Here is a histogram of that distribution (*click for full size*):

It may actually be conservative when compared to the Huele et.al. quantiles above due to the 10% smaller median error so it should be a fair enough representation of the actual HLL++ error rate.

### HyperLogLog++ A/A Test Simulation Results

Running the code from Appendix 1 with six different cardinalities: 20,000, 50,000, 100,000, 200,000, 500,000, and 1,000,000, resulted in the following p-value distributions (click for full size):

Visible, but small discrepancies from the expected uniform distribution are present even with actual cardinality of 20,000. Larger departures from the expectation become apparent with 50,000 users. The distribution becomes enormously skewed when the cardinality reaches 1,000,000.

Below is a table with expected versus observed proportions of p-values falling below several key thresholds at different true cardinalities:

Cardinality | P-values below 0.05 | α inflation | P-values below 0.01 | α inflation | P-values below 0.001 | α inflation |

20,000 | 5.79% | 16% | 1.50% | 50% | 0.17% | 70% |

50,000 | 8.75% | 75% | 2.57% | 157% | 0.45% | 350% |

100,000 | 11.67% | 133% | 4.39% | 339% | 1.00% | 900% |

200,000 | 18.43% | 269% | 8.41% | 741% | 2.76% | 2660% |

500,000 | 32.11% | 542% | 19.29% | 1829% | 9.85% | 9750% |

1,000,000 | 43.86% | 777% | 31.97% | 3097% | 20.67% | 20570% |

5,000,000 | 71.04% | 1320% | 62.49% | 6149% | 53.07% | 52970% |

The proportion of p-values below any given alpha (α) threshold increases with an increase in cardinality and so does the inflation of the actual versus the nominal type I error rate. A visual presentation of the relationship between actual sample size and alpha inflation is shown on the chart below (click for full size).
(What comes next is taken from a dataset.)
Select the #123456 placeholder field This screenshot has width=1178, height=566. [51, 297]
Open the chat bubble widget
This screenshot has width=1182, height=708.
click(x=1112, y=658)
Arguably, such **extreme discrepancies** (starting from 0.16x for α = 0.05 with 20,000 users and reaching 13x for α = 0.05 with 5 million users) between actual and nominal statistical estimates are **unacceptable **in any scenario. If one prefers a more strict evidential threshold like α = 0.01 then it will be relatively severely compromised even at the smallest cardinality value (20,000 users) with a 50% increase in actual vs. nominal type I error rate. It only gets worse with decreasing the threshold and increasing the cardinality.

### Sample Ratio Mismatch (Goodness-of-Fit) Results

Sample ratio mismatch (SRM) is a common indicator for issues with the setup of an online experimentation platform. Issues caused by a variety of reasons can be detected by means of a Chi-Square goodness-of-fit test for the observed versus the expected ratio between the test groups’ sample sizes.

The SRM tests from the simulated HLL++ data resulted in the following p-value distributions (click for full size):

At the lowest cardinality there is a small departure from the uniform distribution. With a sufficiently high p-value one would discard tests invalidated by the inaccuracy introduced by HLL, but such high p-values are rarely used in practice since this would entail significant undesirable overhead on the testing program.

Below is a table with the proportion of tests with p-values below several key thresholds:

Cardinality | SRM P-values below 0.05 | SRM P-values below 0.01 | SRM P-values below 0.001 |

20,000 | 6.00% | 1.78% | 0.39% |

50,000 | 21.79% | 11.63% | 5.19% |

100,000 | 37.93% | 25.30% | 15.49% |

200,000 | 54.05% | 42.04% | 30.49% |

500,000 | 69.95% | 61.52% | 51.81% |

1,000,000 | 77.03% | 70.21% | 63.18% |

5,000,000 | 89.42% | 86.35% | 82.73% |

It is apparent that as the cardinality increases the probability of discarding a test even at stringent p-value thresholds such as 0.001 becomes quite high. This is due to the higher power of the Chi-Square test with increases in sample size.

Here is a visual representation of the same set of mis-specification tests:

This is a confirmation that the sample ratio mismatch test is a powerful tool for detecting issues with the testing setup, even when these are as subtle as the use of cardinality estimates in place of exact counts of unique users, browsers, devices, IPs, etc.

## Discussion: Is HyperLogLog Data Admissible for Statistical Analyses?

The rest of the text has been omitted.